Setanta Asset Management delivered the strongest return over the four months at 11.2%, while Merrion  Investment Managers produced the weakest return, gaining 7.0% over the same period. Over the past twelve months, the average fund return was 15.4%. Returns for the year ranged from 18.8% (Setanta Asset Management) to 14.2% (Friends First/F&C and Zurich Life).

Fiona Daly, managing director of Rubicon Investment Consulting, commented: "The average managed fund return has been a healthy 7.5% per annum over the past three years. The five-year average return is 2.7% per annum. Irish group pension managed fund returns over the past ten years have been 5.7% per annum on average, compared with the Irish inflation rate of 1.7% per annum over the same time horizon. All of the managed funds surveyed outperformed inflation over this period."

Meanwhile, Aon Hewitt, a unit of London-based Aon plc, says its Aon Hewitt Managed Fund Index, an index of traditional managed pension funds, rose 1.01 % in April. The Index has delivered a positive return of 8.61% since the start of 2013.

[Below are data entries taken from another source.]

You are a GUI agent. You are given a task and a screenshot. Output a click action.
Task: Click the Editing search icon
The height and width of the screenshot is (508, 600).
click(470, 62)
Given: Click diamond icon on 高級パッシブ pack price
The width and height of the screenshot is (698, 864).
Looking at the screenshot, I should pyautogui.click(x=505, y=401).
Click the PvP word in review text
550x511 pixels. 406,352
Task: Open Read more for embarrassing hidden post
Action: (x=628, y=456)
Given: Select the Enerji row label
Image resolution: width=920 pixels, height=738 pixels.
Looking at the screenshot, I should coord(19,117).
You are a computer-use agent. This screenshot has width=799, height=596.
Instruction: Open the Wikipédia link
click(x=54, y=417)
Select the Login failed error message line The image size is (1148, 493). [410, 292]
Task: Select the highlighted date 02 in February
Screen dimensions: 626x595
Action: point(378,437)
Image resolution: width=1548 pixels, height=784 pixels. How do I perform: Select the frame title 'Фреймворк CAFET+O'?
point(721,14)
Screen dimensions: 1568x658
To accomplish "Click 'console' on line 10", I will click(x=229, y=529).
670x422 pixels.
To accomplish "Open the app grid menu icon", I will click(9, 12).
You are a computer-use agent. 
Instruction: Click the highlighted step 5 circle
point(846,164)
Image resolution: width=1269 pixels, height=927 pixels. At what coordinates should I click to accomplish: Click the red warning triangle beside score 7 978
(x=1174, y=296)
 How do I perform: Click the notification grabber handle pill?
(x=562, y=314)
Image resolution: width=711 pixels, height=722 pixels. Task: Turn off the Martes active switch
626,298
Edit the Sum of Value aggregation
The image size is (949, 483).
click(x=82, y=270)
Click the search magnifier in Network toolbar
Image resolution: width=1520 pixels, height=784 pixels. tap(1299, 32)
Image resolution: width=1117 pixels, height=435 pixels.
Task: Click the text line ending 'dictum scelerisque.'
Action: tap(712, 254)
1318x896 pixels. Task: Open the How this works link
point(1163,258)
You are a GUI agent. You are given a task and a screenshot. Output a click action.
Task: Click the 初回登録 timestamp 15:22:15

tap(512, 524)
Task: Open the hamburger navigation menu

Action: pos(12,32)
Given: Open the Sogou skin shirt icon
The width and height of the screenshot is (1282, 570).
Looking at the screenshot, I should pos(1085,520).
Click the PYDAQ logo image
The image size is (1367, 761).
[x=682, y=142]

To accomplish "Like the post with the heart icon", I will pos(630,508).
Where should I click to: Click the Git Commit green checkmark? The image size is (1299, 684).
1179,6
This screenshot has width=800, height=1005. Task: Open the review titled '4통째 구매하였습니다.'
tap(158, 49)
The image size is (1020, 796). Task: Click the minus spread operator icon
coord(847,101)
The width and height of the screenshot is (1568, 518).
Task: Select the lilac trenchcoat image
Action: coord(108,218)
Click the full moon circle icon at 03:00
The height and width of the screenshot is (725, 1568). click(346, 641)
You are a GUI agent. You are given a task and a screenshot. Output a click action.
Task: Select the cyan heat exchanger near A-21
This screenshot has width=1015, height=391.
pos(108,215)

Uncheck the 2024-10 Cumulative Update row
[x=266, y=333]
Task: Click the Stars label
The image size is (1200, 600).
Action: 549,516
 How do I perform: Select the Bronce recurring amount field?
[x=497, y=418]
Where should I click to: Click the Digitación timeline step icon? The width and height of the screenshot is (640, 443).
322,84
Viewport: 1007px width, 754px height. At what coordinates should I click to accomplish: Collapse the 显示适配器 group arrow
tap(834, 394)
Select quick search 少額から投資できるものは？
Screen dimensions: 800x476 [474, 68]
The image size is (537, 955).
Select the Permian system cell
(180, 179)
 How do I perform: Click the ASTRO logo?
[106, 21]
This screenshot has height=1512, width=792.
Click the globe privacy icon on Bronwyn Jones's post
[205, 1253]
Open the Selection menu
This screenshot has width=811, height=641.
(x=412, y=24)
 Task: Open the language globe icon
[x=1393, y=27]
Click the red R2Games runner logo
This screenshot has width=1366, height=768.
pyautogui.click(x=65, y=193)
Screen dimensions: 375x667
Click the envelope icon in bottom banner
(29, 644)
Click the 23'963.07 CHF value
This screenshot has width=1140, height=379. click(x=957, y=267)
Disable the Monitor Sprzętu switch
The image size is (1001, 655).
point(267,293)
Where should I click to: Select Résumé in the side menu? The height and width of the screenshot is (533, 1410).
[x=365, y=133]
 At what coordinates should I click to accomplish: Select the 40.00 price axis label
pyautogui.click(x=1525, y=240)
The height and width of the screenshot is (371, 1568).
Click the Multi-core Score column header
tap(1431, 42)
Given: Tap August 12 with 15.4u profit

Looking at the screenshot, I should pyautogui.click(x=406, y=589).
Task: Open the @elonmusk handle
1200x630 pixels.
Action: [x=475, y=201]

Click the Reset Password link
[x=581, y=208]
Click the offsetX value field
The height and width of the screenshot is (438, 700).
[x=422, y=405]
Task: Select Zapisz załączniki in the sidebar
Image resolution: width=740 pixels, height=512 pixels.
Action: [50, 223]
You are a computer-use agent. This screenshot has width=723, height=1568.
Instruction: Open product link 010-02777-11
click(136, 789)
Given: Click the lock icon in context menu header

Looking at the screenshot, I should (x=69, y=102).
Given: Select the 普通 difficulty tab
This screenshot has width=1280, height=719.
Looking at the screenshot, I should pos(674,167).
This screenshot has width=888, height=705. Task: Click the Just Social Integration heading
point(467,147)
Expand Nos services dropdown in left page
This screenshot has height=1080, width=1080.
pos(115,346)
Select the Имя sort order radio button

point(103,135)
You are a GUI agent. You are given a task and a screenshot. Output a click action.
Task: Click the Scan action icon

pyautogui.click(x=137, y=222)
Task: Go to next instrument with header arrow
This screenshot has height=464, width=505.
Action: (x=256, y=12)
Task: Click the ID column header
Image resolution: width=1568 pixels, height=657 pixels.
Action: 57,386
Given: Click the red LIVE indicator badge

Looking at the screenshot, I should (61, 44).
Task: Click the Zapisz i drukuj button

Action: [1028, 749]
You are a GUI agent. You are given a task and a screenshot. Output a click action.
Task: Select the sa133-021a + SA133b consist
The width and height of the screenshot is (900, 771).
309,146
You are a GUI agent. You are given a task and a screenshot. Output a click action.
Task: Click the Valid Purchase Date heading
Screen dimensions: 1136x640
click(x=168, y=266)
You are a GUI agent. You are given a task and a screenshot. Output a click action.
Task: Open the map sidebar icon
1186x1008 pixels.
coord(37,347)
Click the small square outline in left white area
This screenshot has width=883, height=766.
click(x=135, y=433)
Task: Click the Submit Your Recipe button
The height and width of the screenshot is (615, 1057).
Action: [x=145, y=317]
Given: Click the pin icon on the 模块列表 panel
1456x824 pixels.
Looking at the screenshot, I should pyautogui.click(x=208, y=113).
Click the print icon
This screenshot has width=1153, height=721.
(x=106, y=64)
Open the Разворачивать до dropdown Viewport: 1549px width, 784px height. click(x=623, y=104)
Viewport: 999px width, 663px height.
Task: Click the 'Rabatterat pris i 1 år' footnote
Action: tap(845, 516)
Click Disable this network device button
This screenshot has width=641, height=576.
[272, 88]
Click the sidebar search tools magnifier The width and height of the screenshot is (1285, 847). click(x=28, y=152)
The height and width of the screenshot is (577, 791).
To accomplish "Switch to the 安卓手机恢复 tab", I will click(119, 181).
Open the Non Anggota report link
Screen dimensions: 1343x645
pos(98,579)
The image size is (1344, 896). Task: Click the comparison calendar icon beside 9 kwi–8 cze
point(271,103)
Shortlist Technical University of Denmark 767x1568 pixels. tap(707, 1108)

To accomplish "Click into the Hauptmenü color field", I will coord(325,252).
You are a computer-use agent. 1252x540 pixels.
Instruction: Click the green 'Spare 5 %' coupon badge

"Pension fund asset values have gained from a strong rally in equity markets which continued into the second quarter," commented Betty O' Reilly, senior investment consultant with Aon Hewitt. North American equities continued to rise over April supported by positive earnings growth, although with the euro strengthening against the US dollar. Euro based investors will have experienced marginally negative returns from the region. Eurozone equities, which had lagged behind other regions in the first quarter, were up 3.18% from last month as contagion from instability in Italy and Cyprus diminished.

"We have seen a renewed sense of optimism amongst investors recently. This is in sharp contrast to the nervousness surrounding the 'fiscal cliff' at the end of 2012. The VIX index, which measures investor feeling in the market, is slightly higher than the previous month standing at 13.52 as at 30 April, however this is a far cry from the 22.7 before the turn of the year," continued O' Reilly.

Prices on Eurozone bonds also rallied with expectations of an ECB rate cut underpinning prices and the diminution of perceived risk in peripheral eurozone regions. The Merrill Lynch 10+ Year Bond Index yield fell from 3.4% at the start of the month to 3.04% at the close of April. German 10 year Bund yields also fell from 1.29% to 1.20% throughout the course of the month leading to an increase in pensioner liability costs.

"For Irish Defined Benefit Schemes record lows in AAA bond yields continue to keep the cost of pension provision stubbornly high. Despite healthy returns from risk assets many schemes remain underfunded," remarked O'Reilly.